An alternative view is presented by revisionist scholars, who in the process of revising Islamic history tear apart its basic foundations, at least from a Muslim perspective. Their views can be found in works such as The Hidden Origins of Islam. This school of scholars contends that much of Islam’s early history, basically before 700 A.D., is myth-making that dates from the Abbasid period (>750 AD). An analogy here might be made to Republican Rome. The city emerges prominently in history only in the 3rd century B.C., so much of centuries of Roman history which are referred to by later writers are difficult to corroborate. Presumably many of the figures of these earlier periods, such as Cincinnatus, may have been historical, but more often than not it is likely that details of their life served as moral exemplars for republican political leaders.
Similarly, a basic thrust of the revisionists in relation to Islam is that the idea of Muhammad is far more important than the details of who he really might have been. Even the milieu of Muhammad, a desert merchant, may have been manufactured to give him a particular aura. To reduce one line of scholarship to its essence Islam emerged as a national religion of Christian Arabs who had long been on the margins of the Roman and Persian worlds decades after the time of Muhammad. The construction of the Muhammad myth, and relocating sacred sites to a area far outside Roman control and influence (Mecca & Medina), may have been motivated by considerations of distancing from the Greco-Roman and Persian cultural traditions which they were attempting to absorb and supersede.
One aspect of the mythos of Muhammad is that he grew up as a primal monotheist in a pagan land. The revisionists reject this, and suggest that Muhammad was a Christian, in an Arabia where Christianity and Judaism were the dominant elite religions. No doubt there were other religious sects, and the influence of Zoroastrianism was also likely, but organized paganism as depicted in Mecca may have been a propaganda device. There are precedents for this line of thought, some scholars have argued the same for the late survival of paganism in Sweden (in comparison to Denmark and Norway), suggesting that in fact it was a scurrilous attempt by Western Christians to besmirch Eastern Orthodox believers, who were much more numerous in this region of Scandinavia.

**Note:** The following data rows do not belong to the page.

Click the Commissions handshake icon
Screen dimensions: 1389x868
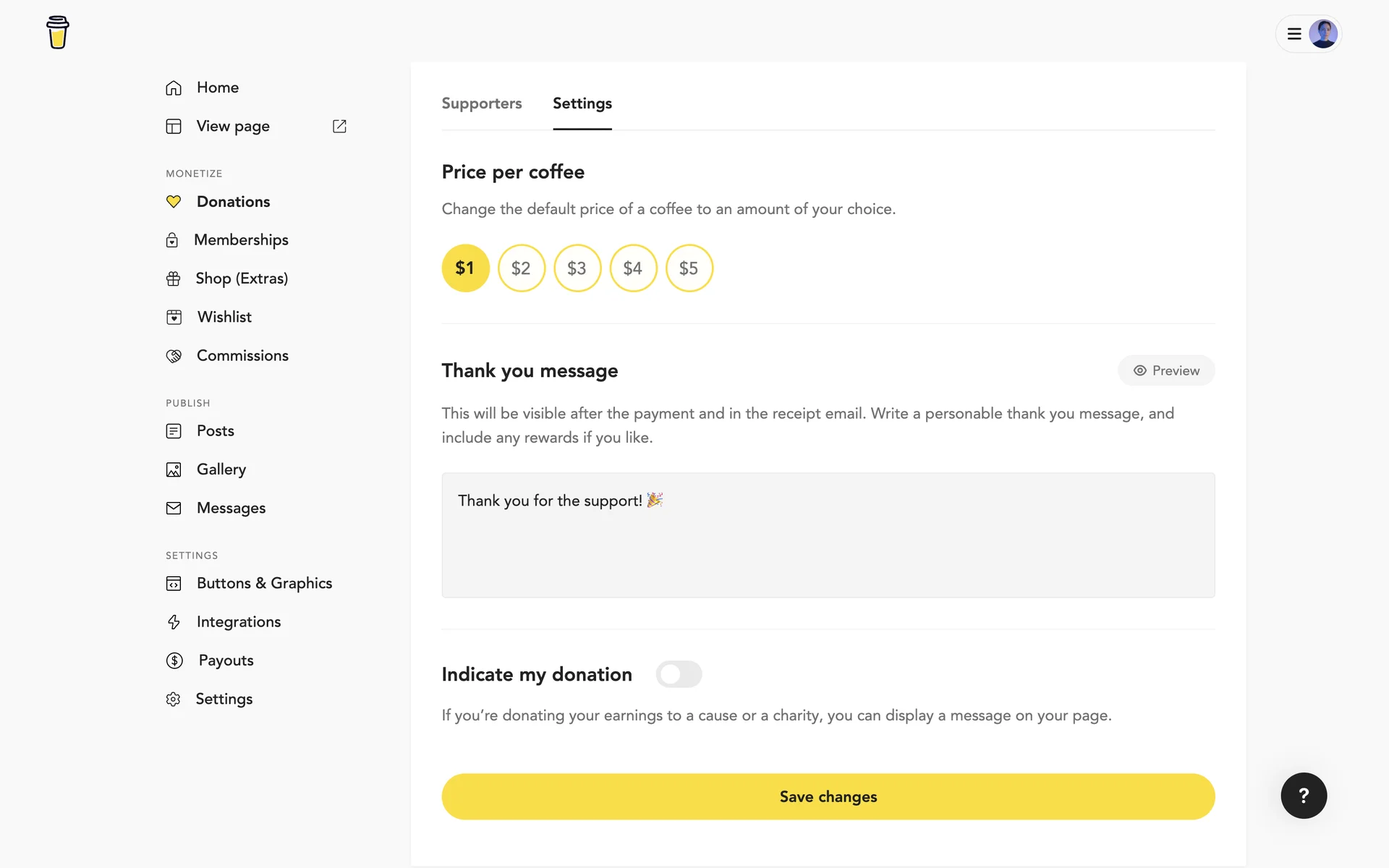tap(174, 356)
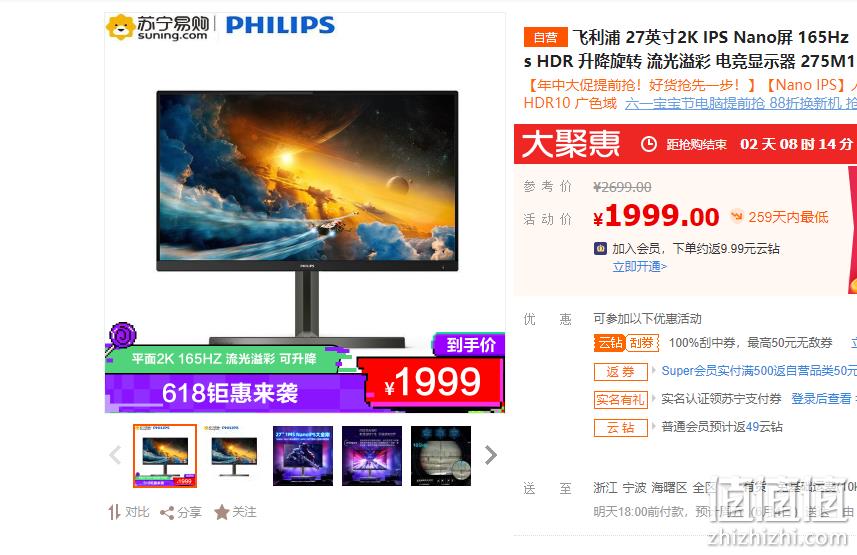Click the 自营 self-operated badge
The height and width of the screenshot is (555, 857).
pos(545,37)
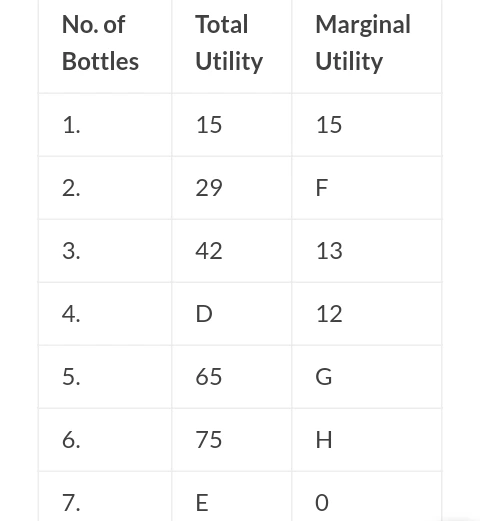The height and width of the screenshot is (521, 480).
Task: Click marginal utility value 12
Action: tap(329, 314)
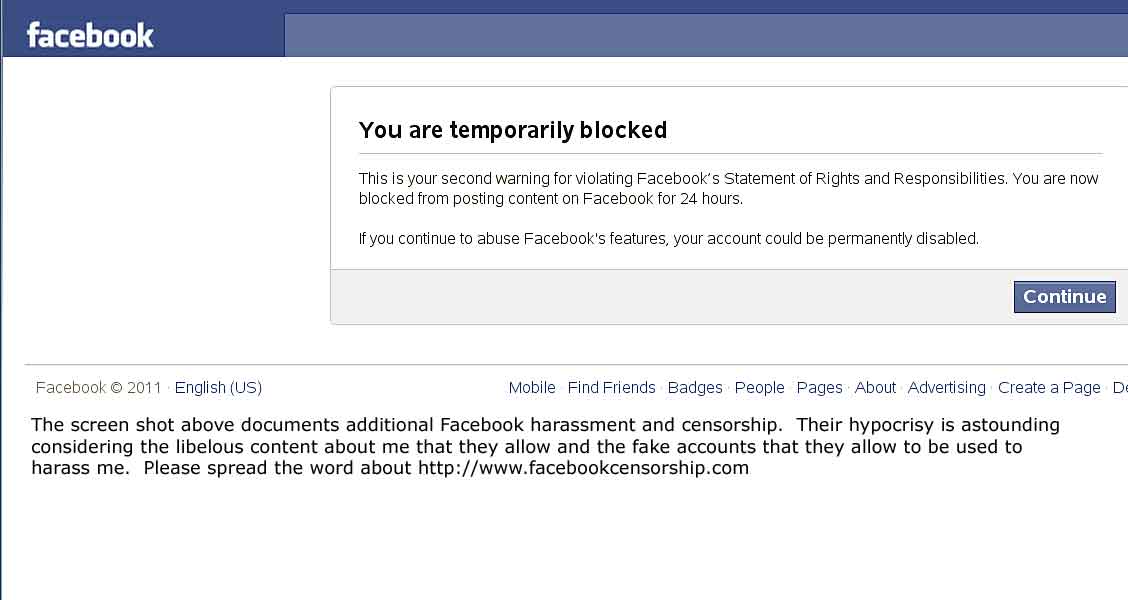1128x600 pixels.
Task: Open the Mobile footer link
Action: pos(532,388)
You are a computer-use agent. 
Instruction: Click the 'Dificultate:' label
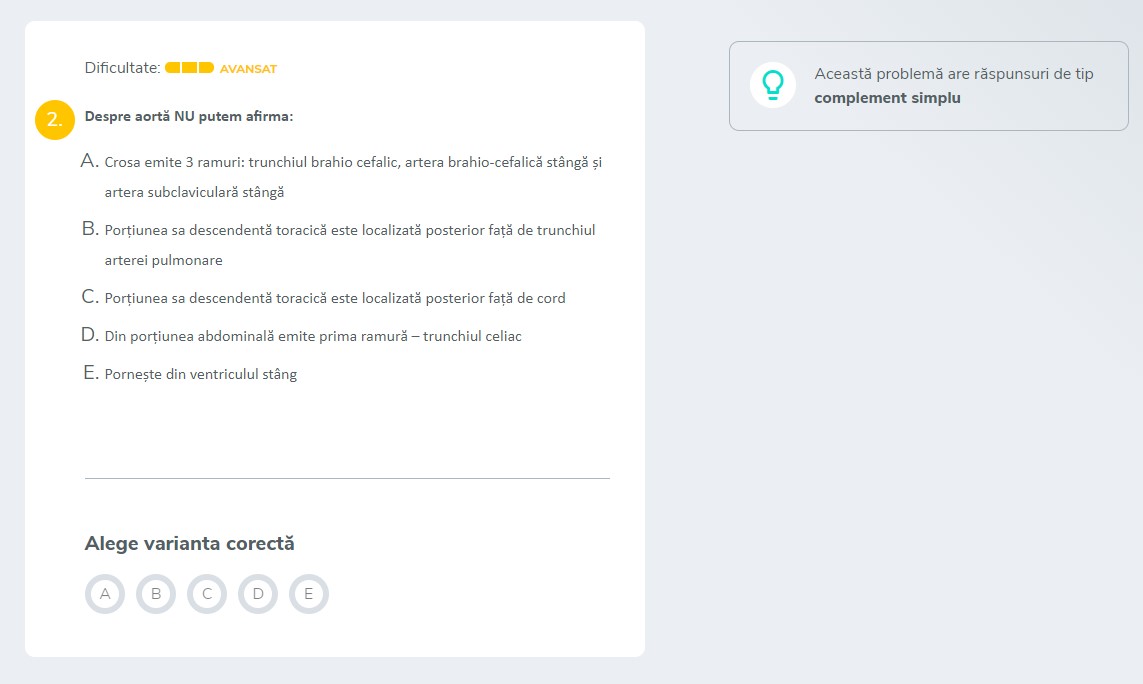tap(122, 68)
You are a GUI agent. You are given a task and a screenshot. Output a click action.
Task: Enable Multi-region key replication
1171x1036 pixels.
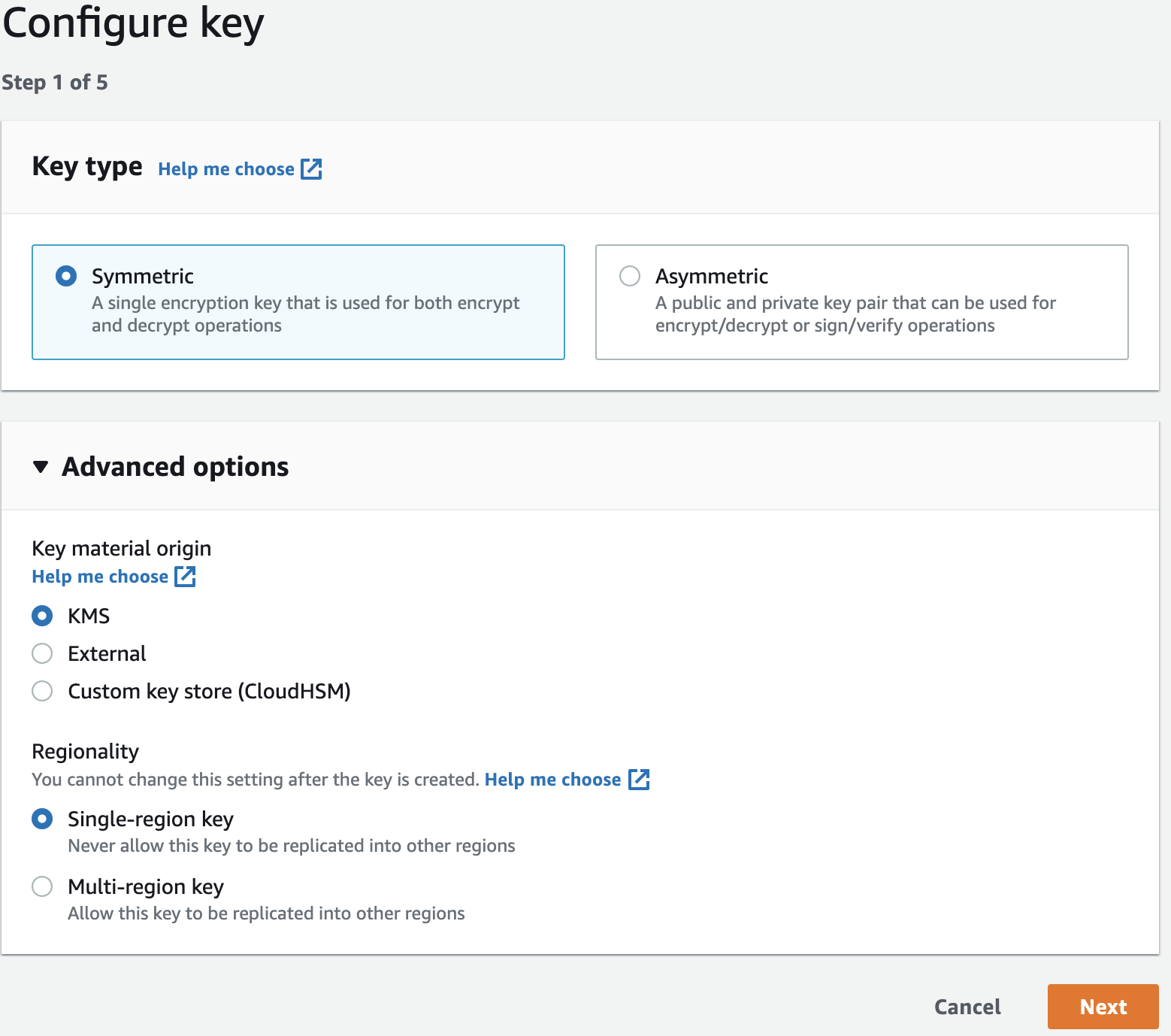pyautogui.click(x=42, y=886)
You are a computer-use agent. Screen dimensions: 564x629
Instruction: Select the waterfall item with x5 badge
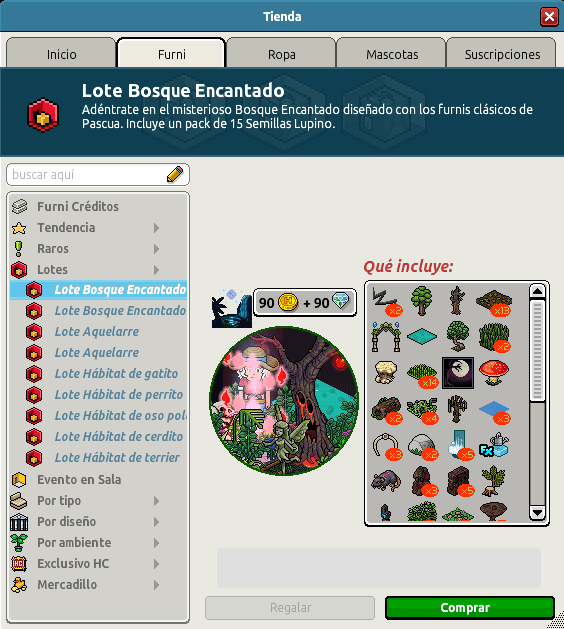pyautogui.click(x=460, y=444)
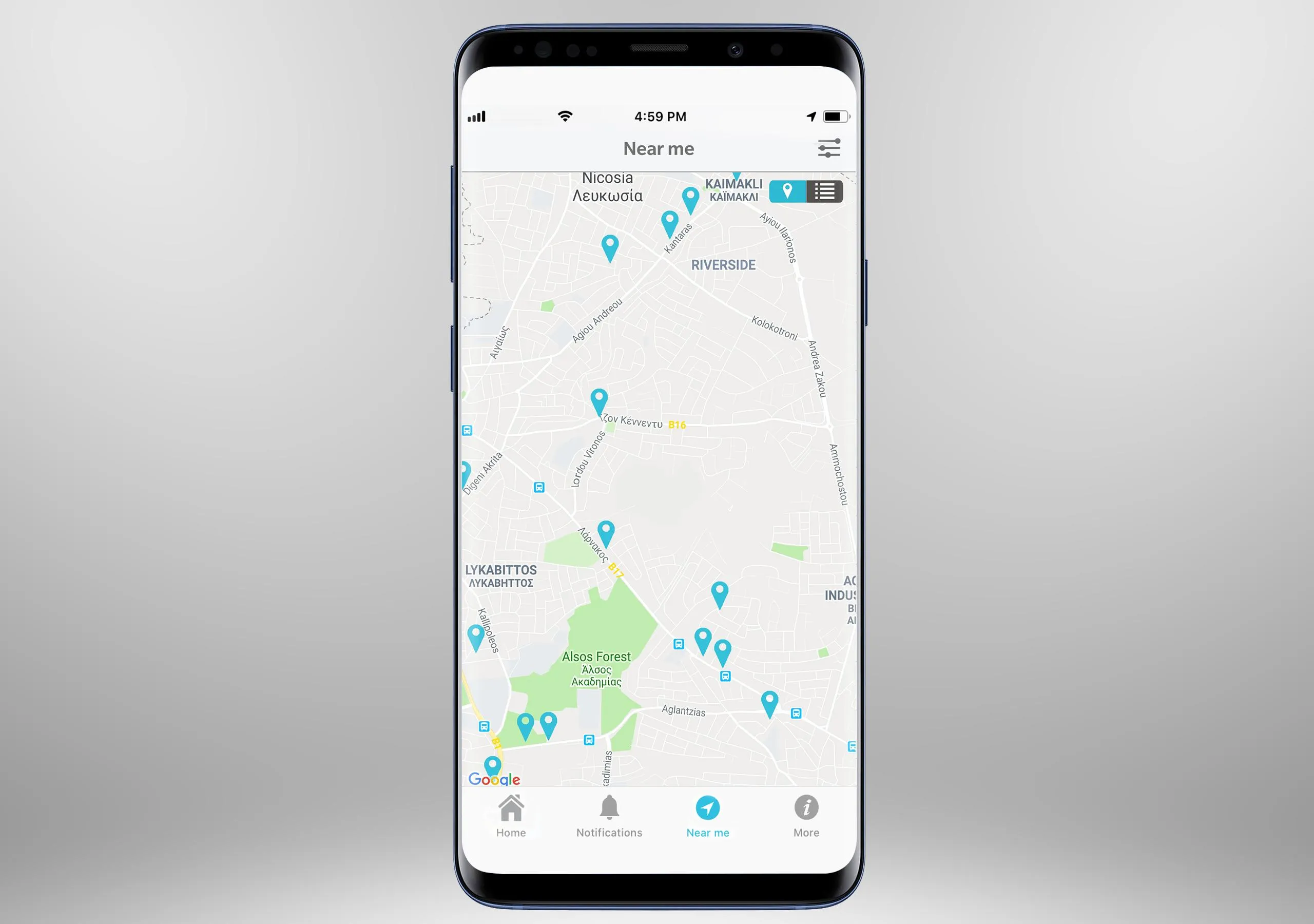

I don’t personally take a strong position here. It seems likely that the revisionists go too far, but I do think that a quasi-state paganism in Arabia in the year 600 A.D. is implausible in light of what we know about other regions of the world on the Roman frontier. The dominant forms of religion in Muhammad’s world probably was Christianity, with roles for Judaism, Zoroastrianism, and various gnostic cults. Pagans still remained, but they were likely a marginal residual, not a threatening elite force as depicted in Islamic tradition.